En un momento de la entrevista el autor llama la atención sobre la dificultad que entraña ponerle palabras al amor de pareja. “Se dice mi pareja, mi marido, una relación romántica, sentimental, matrimonio si tiene ya un carácter contractual serio, pero ninguna es satisfactoria; cuando hay dificultad para nombrar algo quiere decir que allí hay conflicto”.

Manuel Vilas en la La
Manuel Vilas en la La Caja de las Letras del Cervantes, donde depositó sus diarios (Foto: Europa Press)

Según Manuel Vilas, su exmujer ha entendido que escribiera este libro, aunque no lo ha querido leer. “Primero, porque le iba a doler y segundo, porque iba a tener la tentación de cambiar cosas”, sostiene, aunque después matiza que el libro está llevado al terreno de la ficción. “Este es el eterno tema de la literatura, su compleja relación entre lo real y lo inventado”. Muchos de sus amigos y conocidos se han enterado de su divorcio a raíz de la publicación de Islandia, algo que ha sido perfectamente premeditado y que califica de “acto estético”.

Exponente de la narrativa de autoficción, con toques de humor y melancolía, que también practicó en Ordesa (2018), Alegría (2021) o El mejor libro del mundo (2024), hace dos semanas Vilas depositó una veintena de sus diarios íntimos en la Caja de las Letras del Instituto Cervantes.

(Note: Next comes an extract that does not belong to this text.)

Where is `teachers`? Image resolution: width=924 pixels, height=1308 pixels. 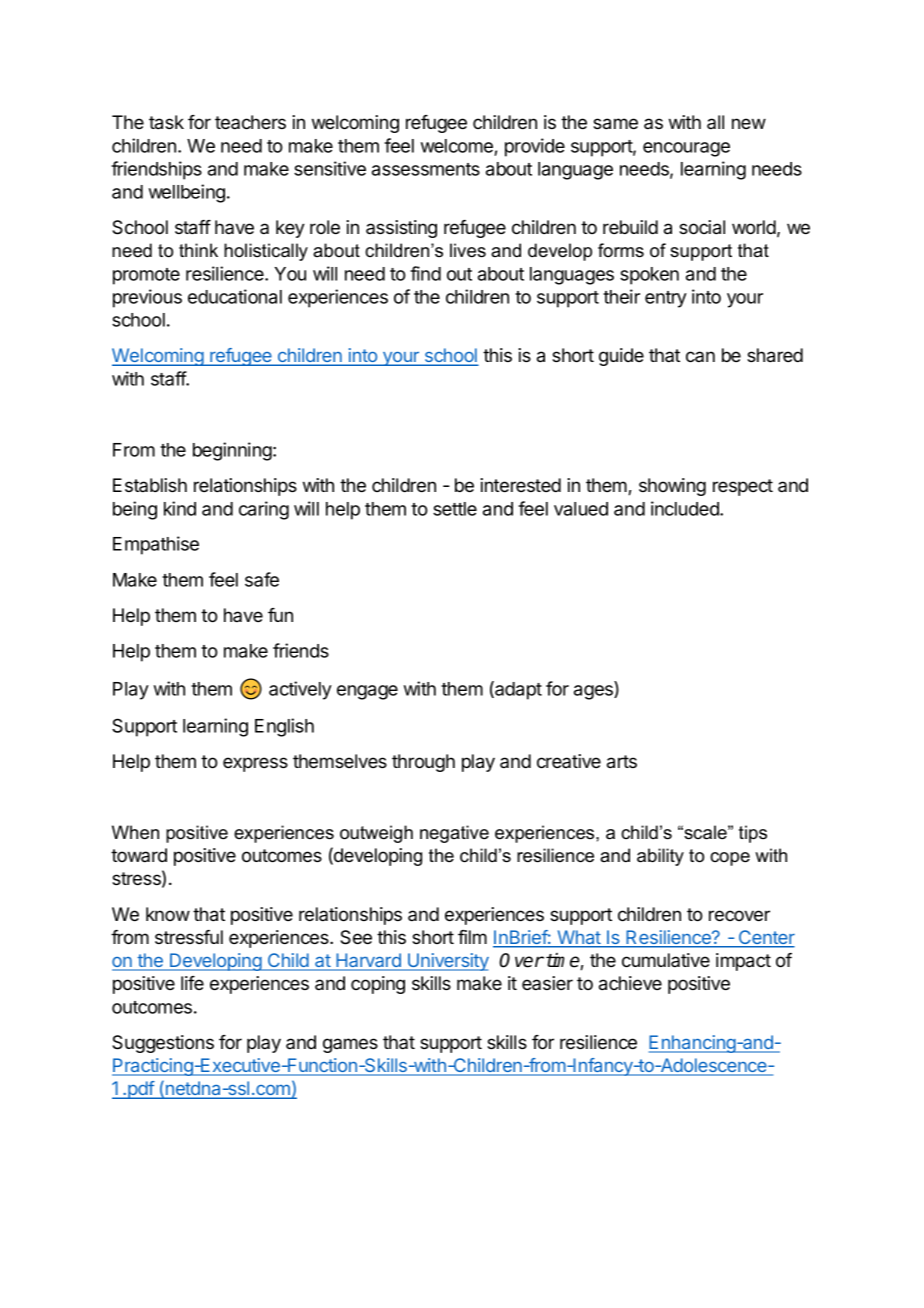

“Eran diarios antiguos que iban de los años 90 al 2010, la persona que aparecía allí era un joven en el que no me reconocía y que decía cosas que yo podía deplorar; ante la posibilidad muy cierta de que un día me diera el siroco y los cogiera todos y los tirara al cubo de la papelera, pensé que donarlos era una buena manera de evitar la tentación”, dice. Lo hizo con la cláusula de que no se pueda abrir hasta el 2051. “Para entonces dará todo igual, yo estaré muerto o completamente gagá”.